§ **DATA SHOWN**
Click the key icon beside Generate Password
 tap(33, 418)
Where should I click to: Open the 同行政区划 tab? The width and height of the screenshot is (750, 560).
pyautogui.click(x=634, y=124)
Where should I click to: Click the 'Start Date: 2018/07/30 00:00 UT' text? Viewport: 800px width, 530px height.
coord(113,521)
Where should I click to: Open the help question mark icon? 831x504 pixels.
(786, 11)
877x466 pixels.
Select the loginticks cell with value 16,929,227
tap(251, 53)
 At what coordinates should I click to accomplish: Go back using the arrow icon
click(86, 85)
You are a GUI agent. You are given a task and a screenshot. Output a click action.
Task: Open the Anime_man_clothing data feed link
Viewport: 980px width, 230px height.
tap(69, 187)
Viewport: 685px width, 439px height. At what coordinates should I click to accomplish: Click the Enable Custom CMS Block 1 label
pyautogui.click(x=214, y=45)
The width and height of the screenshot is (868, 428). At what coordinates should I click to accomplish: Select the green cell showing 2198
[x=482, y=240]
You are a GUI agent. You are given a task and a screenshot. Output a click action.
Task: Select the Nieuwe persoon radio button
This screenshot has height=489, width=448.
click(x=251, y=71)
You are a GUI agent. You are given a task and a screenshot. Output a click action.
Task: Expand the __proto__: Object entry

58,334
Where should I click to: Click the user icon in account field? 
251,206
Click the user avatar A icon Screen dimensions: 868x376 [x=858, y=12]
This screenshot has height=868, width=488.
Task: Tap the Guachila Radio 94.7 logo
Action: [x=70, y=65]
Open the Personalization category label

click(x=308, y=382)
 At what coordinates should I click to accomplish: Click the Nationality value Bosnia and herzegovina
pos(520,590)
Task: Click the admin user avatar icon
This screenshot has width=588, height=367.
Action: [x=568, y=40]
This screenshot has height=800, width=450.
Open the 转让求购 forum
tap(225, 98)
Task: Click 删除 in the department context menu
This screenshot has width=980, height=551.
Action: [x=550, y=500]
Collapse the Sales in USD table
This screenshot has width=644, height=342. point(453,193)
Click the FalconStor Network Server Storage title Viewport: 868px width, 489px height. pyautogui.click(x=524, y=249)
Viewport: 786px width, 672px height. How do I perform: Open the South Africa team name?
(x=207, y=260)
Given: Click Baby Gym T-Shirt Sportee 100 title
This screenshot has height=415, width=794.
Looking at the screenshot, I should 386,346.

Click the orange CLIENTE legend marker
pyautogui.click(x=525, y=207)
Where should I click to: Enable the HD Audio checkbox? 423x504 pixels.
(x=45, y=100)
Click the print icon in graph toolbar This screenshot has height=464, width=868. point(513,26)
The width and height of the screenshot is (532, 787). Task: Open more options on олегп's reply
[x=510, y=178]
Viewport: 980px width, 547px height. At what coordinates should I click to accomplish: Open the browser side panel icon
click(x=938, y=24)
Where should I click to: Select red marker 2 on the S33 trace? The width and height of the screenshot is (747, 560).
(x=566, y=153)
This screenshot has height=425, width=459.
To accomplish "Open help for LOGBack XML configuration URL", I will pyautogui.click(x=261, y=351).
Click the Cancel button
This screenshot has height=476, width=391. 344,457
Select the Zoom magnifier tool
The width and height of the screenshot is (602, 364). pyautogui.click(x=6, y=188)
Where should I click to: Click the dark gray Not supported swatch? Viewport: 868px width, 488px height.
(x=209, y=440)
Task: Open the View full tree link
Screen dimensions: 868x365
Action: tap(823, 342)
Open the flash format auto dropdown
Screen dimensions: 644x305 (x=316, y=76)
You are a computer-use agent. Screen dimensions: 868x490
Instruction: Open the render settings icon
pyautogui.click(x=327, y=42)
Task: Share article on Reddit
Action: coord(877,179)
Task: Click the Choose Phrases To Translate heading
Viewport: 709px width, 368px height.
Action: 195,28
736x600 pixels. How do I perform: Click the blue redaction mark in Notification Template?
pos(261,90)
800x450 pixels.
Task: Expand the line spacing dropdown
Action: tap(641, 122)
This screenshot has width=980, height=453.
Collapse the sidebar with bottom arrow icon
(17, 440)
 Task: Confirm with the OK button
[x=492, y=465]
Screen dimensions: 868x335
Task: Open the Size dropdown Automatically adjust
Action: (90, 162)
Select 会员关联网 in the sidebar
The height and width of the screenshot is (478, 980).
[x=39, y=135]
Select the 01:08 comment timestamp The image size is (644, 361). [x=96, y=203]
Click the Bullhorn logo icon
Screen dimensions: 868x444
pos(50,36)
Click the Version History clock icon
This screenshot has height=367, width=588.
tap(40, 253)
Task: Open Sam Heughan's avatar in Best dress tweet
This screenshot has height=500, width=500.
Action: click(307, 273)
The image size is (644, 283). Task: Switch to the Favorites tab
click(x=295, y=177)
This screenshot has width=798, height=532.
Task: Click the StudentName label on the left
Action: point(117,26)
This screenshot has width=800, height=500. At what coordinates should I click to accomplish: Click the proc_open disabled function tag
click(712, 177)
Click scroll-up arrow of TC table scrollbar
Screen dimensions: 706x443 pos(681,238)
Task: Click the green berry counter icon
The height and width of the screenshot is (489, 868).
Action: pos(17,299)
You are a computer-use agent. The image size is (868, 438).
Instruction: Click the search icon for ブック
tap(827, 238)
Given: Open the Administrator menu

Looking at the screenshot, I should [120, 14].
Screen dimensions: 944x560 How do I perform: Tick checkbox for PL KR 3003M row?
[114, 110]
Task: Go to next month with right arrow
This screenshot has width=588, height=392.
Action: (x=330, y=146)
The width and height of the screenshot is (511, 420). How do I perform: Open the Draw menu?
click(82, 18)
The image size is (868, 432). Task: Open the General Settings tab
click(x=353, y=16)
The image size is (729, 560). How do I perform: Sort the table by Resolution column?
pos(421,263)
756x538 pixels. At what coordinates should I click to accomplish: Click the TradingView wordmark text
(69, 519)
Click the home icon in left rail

§ **EXERCISE OBJECTIVE**
Transcribe each entry. Leave nothing out.

§ **WRITTEN ANSWER**
Click the key icon beside Generate Password
 tap(33, 418)
Where should I click to: Open the 同行政区划 tab? The width and height of the screenshot is (750, 560).
pyautogui.click(x=634, y=124)
Where should I click to: Click the 'Start Date: 2018/07/30 00:00 UT' text? Viewport: 800px width, 530px height.
coord(113,521)
Where should I click to: Open the help question mark icon? 831x504 pixels.
(786, 11)
877x466 pixels.
Select the loginticks cell with value 16,929,227
tap(251, 53)
 At what coordinates should I click to accomplish: Go back using the arrow icon
click(86, 85)
You are a GUI agent. You are given a task and a screenshot. Output a click action.
Task: Open the Anime_man_clothing data feed link
Viewport: 980px width, 230px height.
tap(69, 187)
Viewport: 685px width, 439px height. At what coordinates should I click to accomplish: Click the Enable Custom CMS Block 1 label
pyautogui.click(x=214, y=45)
The width and height of the screenshot is (868, 428). At what coordinates should I click to accomplish: Select the green cell showing 2198
[x=482, y=240]
You are a GUI agent. You are given a task and a screenshot. Output a click action.
Task: Select the Nieuwe persoon radio button
This screenshot has height=489, width=448.
click(x=251, y=71)
You are a GUI agent. You are given a task and a screenshot. Output a click action.
Task: Expand the __proto__: Object entry

58,334
Where should I click to: Click the user icon in account field? 
251,206
Click the user avatar A icon Screen dimensions: 868x376 [x=858, y=12]
This screenshot has height=868, width=488.
Task: Tap the Guachila Radio 94.7 logo
Action: [x=70, y=65]
Open the Personalization category label

click(x=308, y=382)
 At what coordinates should I click to accomplish: Click the Nationality value Bosnia and herzegovina
pos(520,590)
Task: Click the admin user avatar icon
This screenshot has width=588, height=367.
Action: [x=568, y=40]
This screenshot has height=800, width=450.
Open the 转让求购 forum
tap(225, 98)
Task: Click 删除 in the department context menu
This screenshot has width=980, height=551.
Action: [x=550, y=500]
Collapse the Sales in USD table
This screenshot has width=644, height=342. point(453,193)
Click the FalconStor Network Server Storage title Viewport: 868px width, 489px height. pyautogui.click(x=524, y=249)
Viewport: 786px width, 672px height. How do I perform: Open the South Africa team name?
(x=207, y=260)
Given: Click Baby Gym T-Shirt Sportee 100 title
This screenshot has height=415, width=794.
Looking at the screenshot, I should 386,346.

Click the orange CLIENTE legend marker
pyautogui.click(x=525, y=207)
Where should I click to: Enable the HD Audio checkbox? 423x504 pixels.
(x=45, y=100)
Click the print icon in graph toolbar This screenshot has height=464, width=868. point(513,26)
The width and height of the screenshot is (532, 787). Task: Open more options on олегп's reply
[x=510, y=178]
Viewport: 980px width, 547px height. At what coordinates should I click to accomplish: Open the browser side panel icon
click(x=938, y=24)
Where should I click to: Select red marker 2 on the S33 trace? The width and height of the screenshot is (747, 560).
(x=566, y=153)
This screenshot has height=425, width=459.
To accomplish "Open help for LOGBack XML configuration URL", I will pyautogui.click(x=261, y=351).
Click the Cancel button
This screenshot has height=476, width=391. 344,457
Select the Zoom magnifier tool
The width and height of the screenshot is (602, 364). pyautogui.click(x=6, y=188)
Where should I click to: Click the dark gray Not supported swatch? Viewport: 868px width, 488px height.
(x=209, y=440)
Task: Open the View full tree link
Screen dimensions: 868x365
Action: tap(823, 342)
Open the flash format auto dropdown
Screen dimensions: 644x305 (x=316, y=76)
You are a computer-use agent. Screen dimensions: 868x490
Instruction: Open the render settings icon
pyautogui.click(x=327, y=42)
Task: Share article on Reddit
Action: coord(877,179)
Task: Click the Choose Phrases To Translate heading
Viewport: 709px width, 368px height.
Action: 195,28
736x600 pixels. How do I perform: Click the blue redaction mark in Notification Template?
pos(261,90)
800x450 pixels.
Task: Expand the line spacing dropdown
Action: tap(641, 122)
This screenshot has width=980, height=453.
Collapse the sidebar with bottom arrow icon
(17, 440)
 Task: Confirm with the OK button
[x=492, y=465]
Screen dimensions: 868x335
Task: Open the Size dropdown Automatically adjust
Action: (90, 162)
Select 会员关联网 in the sidebar
The height and width of the screenshot is (478, 980).
[x=39, y=135]
Select the 01:08 comment timestamp The image size is (644, 361). [x=96, y=203]
Click the Bullhorn logo icon
Screen dimensions: 868x444
pos(50,36)
Click the Version History clock icon
This screenshot has height=367, width=588.
tap(40, 253)
Task: Open Sam Heughan's avatar in Best dress tweet
This screenshot has height=500, width=500.
Action: click(307, 273)
The image size is (644, 283). Task: Switch to the Favorites tab
click(x=295, y=177)
This screenshot has width=798, height=532.
Task: Click the StudentName label on the left
Action: point(117,26)
This screenshot has width=800, height=500. At what coordinates should I click to accomplish: Click the proc_open disabled function tag
click(712, 177)
Click scroll-up arrow of TC table scrollbar
Screen dimensions: 706x443 pos(681,238)
Task: Click the green berry counter icon
The height and width of the screenshot is (489, 868).
Action: pos(17,299)
You are a computer-use agent. The image size is (868, 438).
Instruction: Click the search icon for ブック
tap(827, 238)
Given: Open the Administrator menu

Looking at the screenshot, I should [120, 14].
Screen dimensions: 944x560 How do I perform: Tick checkbox for PL KR 3003M row?
[114, 110]
Task: Go to next month with right arrow
This screenshot has width=588, height=392.
Action: (x=330, y=146)
The width and height of the screenshot is (511, 420). How do I perform: Open the Draw menu?
click(82, 18)
The image size is (868, 432). Task: Open the General Settings tab
click(x=353, y=16)
The image size is (729, 560). How do I perform: Sort the table by Resolution column?
pos(421,263)
756x538 pixels. At what coordinates should I click to accomplish: Click the TradingView wordmark text
(69, 519)
Click the home icon in left rail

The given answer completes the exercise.